Trump channeled this hatred towards immigrants, Muslims, black people and anyone who whites perceived as having “special interests” and parlayed it into the presidency, acting like a renegade but becoming perhaps the most establishment, status quo president in modern history. A New York Times piece about Trump’s “unique coalition of white voters” reasoned:
Mr. Trump spoke to their aspirations and fears more directly than any Republican candidate in decades, attacking illegal immigrants and Muslims and promising early Wednesday to return “the forgotten men and women of our country” to the symbolic and political forefront of American life. He electrified the country’s white majority and mustered its full strength against long-term demographic decay.
The income bracket of Trump voters has been well-established since the primaries, as Mother Jones reporter Shane Bauer points out:
Among those white lower-income voters who were pro-Obama and did vote for Trump, particularly along the Rust Belt, their grievances ranged anywhere from distrusting Hillary Clinton as much as they did Obama to believing in racial stereotypes and feeling put-upon by “PC” culture, as Alec MacGillis wrote in this ProPublica report. And yet the common analysis of these groups, too, was much too simplistic to apply or accurately assess, as they described feeling alienated from the process and the middle:
The “white working class” was a hugely broad category — as pollsters defined it, any white voter without a four-year college degree, roughly one-third of the electorate. Within that category were crucial distinctions, especially regional ones. Democrats in national elections had lost most white working-class voters in the Deep South — indeed, virtually all white voters there — a long time ago. They had in the past decade and a half seen much of Greater Appalachia, stretching from the Alleghenies to Arkansas, follow suit, to the point where West Virginia, one of just five states that Jimmy Carter won in 1980, went for Mitt Romney by 26 percentage points in 2012. It was hard to see how the Democrats were going to win back coal country like Logan County, W.V., which Bill Clinton won with 72 percent in 1996 but where Obama got only 29 percent in 2012.

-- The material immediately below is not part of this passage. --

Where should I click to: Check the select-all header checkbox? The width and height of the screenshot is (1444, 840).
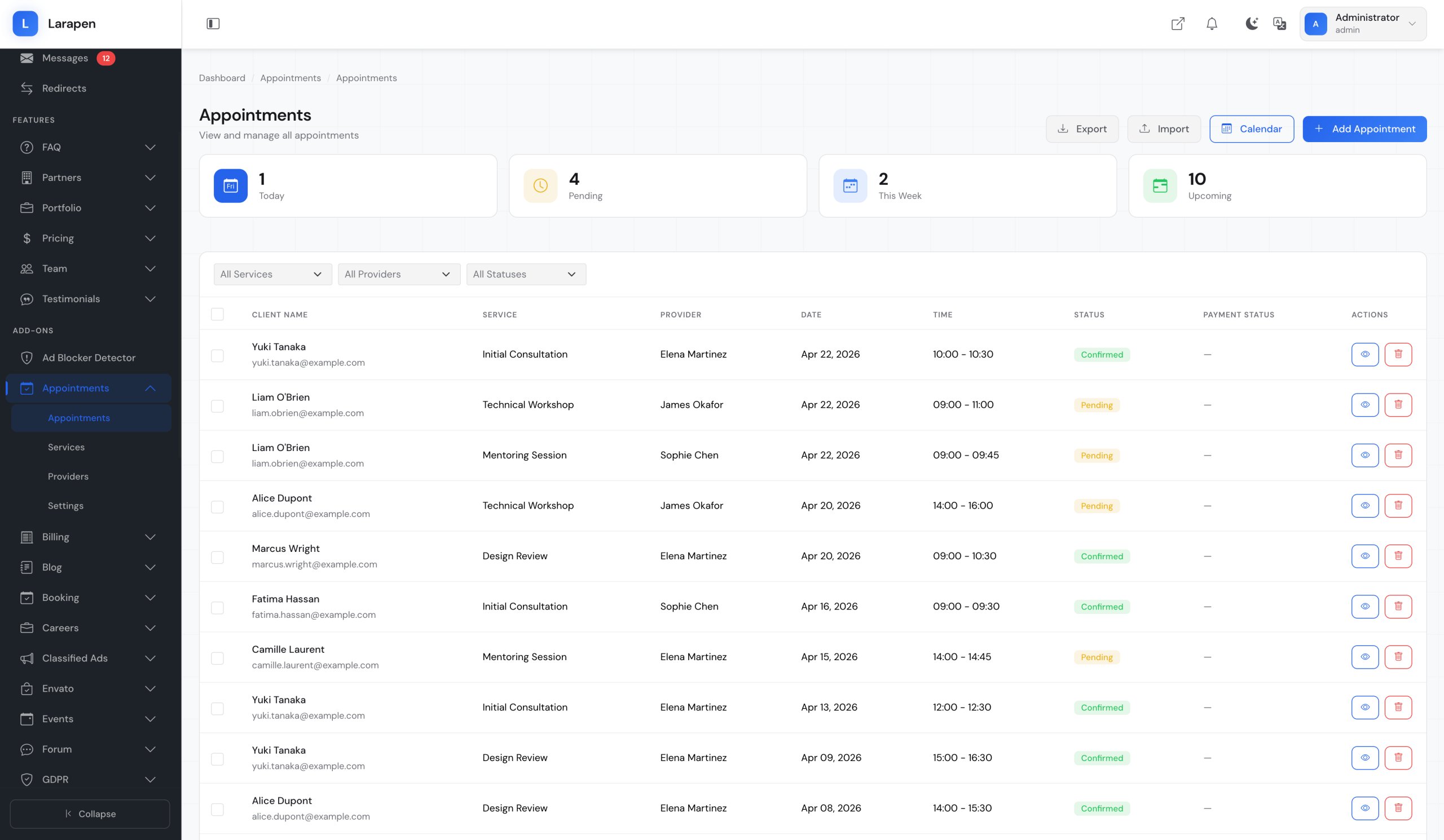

So here we are, with even Bernie Sanders perpetuating the notion that impoverished people thought Trump’s “outsider” status would be good for them, when in fact it’s well established that people of color make significantly less than whites—particularly Latinas and black women—and it’s more recently been established that people of color almost exclusively voted for Hillary Clinton. But that intersectionality applies across the spectrum of American voters.
Sanders, at the least, made room for some cynicism about all of this in his statement, concluding that “To the degree that Mr Trump is serious about pursuing policies that improve the lives of working families in this country, I and other progressives are prepared to work with him.” Whether his interpretation of the Trump voter is off or was simply stated that way so as not to be impolitic, like many of us he is deeply sober about the probability that a Trump presidency will in fact harm working families for whom Sanders fights so hard.
One of the worst and most dishonest liberal sayings is “It’s not about race, it’s about class,” as though race and class are not as uniquely intertwined as every other demographic. In this case, though, they aren’t—white people flipped it. It’s about class, it’s about race. And we’re all fucked because of it.